Content starts

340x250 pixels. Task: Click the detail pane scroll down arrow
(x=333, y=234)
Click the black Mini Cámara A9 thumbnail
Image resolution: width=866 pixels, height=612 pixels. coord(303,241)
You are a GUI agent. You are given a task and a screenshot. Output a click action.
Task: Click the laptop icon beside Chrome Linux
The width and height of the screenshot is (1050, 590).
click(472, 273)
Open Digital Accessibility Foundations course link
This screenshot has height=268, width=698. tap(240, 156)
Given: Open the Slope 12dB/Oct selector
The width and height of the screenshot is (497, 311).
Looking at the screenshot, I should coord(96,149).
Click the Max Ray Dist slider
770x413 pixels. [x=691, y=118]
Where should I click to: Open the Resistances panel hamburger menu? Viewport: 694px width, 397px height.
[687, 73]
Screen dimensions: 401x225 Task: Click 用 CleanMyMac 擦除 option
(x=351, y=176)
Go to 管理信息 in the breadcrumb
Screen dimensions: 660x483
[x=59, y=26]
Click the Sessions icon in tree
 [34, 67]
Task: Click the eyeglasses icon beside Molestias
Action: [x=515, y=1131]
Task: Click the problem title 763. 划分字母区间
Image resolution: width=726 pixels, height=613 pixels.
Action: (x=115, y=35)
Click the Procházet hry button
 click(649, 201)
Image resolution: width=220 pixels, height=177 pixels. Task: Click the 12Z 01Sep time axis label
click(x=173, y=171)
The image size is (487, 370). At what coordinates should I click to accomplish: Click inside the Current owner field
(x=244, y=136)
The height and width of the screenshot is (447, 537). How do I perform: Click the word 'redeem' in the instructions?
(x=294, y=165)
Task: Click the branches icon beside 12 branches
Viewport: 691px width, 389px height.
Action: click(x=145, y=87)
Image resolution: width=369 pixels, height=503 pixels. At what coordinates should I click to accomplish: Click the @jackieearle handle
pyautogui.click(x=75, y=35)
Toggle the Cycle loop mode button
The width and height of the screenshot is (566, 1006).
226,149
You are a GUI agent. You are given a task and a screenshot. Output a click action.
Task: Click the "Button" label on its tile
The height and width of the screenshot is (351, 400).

Content ends

▶ Problem details
Would you return the full set of entries, unchanged in every detail?

▶ Result of this exercise
340x250 pixels. Task: Click the detail pane scroll down arrow
(x=333, y=234)
Click the black Mini Cámara A9 thumbnail
Image resolution: width=866 pixels, height=612 pixels. coord(303,241)
You are a GUI agent. You are given a task and a screenshot. Output a click action.
Task: Click the laptop icon beside Chrome Linux
The width and height of the screenshot is (1050, 590).
click(472, 273)
Open Digital Accessibility Foundations course link
This screenshot has height=268, width=698. tap(240, 156)
Given: Open the Slope 12dB/Oct selector
The width and height of the screenshot is (497, 311).
Looking at the screenshot, I should coord(96,149).
Click the Max Ray Dist slider
770x413 pixels. [x=691, y=118]
Where should I click to: Open the Resistances panel hamburger menu? Viewport: 694px width, 397px height.
[687, 73]
Screen dimensions: 401x225 Task: Click 用 CleanMyMac 擦除 option
(x=351, y=176)
Go to 管理信息 in the breadcrumb
Screen dimensions: 660x483
[x=59, y=26]
Click the Sessions icon in tree
 [34, 67]
Task: Click the eyeglasses icon beside Molestias
Action: [x=515, y=1131]
Task: Click the problem title 763. 划分字母区间
Image resolution: width=726 pixels, height=613 pixels.
Action: (x=115, y=35)
Click the Procházet hry button
 click(649, 201)
Image resolution: width=220 pixels, height=177 pixels. Task: Click the 12Z 01Sep time axis label
click(x=173, y=171)
The image size is (487, 370). At what coordinates should I click to accomplish: Click inside the Current owner field
(x=244, y=136)
The height and width of the screenshot is (447, 537). How do I perform: Click the word 'redeem' in the instructions?
(x=294, y=165)
Task: Click the branches icon beside 12 branches
Viewport: 691px width, 389px height.
Action: click(x=145, y=87)
Image resolution: width=369 pixels, height=503 pixels. At what coordinates should I click to accomplish: Click the @jackieearle handle
pyautogui.click(x=75, y=35)
Toggle the Cycle loop mode button
The width and height of the screenshot is (566, 1006).
226,149
You are a GUI agent. You are given a task and a screenshot. Output a click action.
Task: Click the "Button" label on its tile
The height and width of the screenshot is (351, 400).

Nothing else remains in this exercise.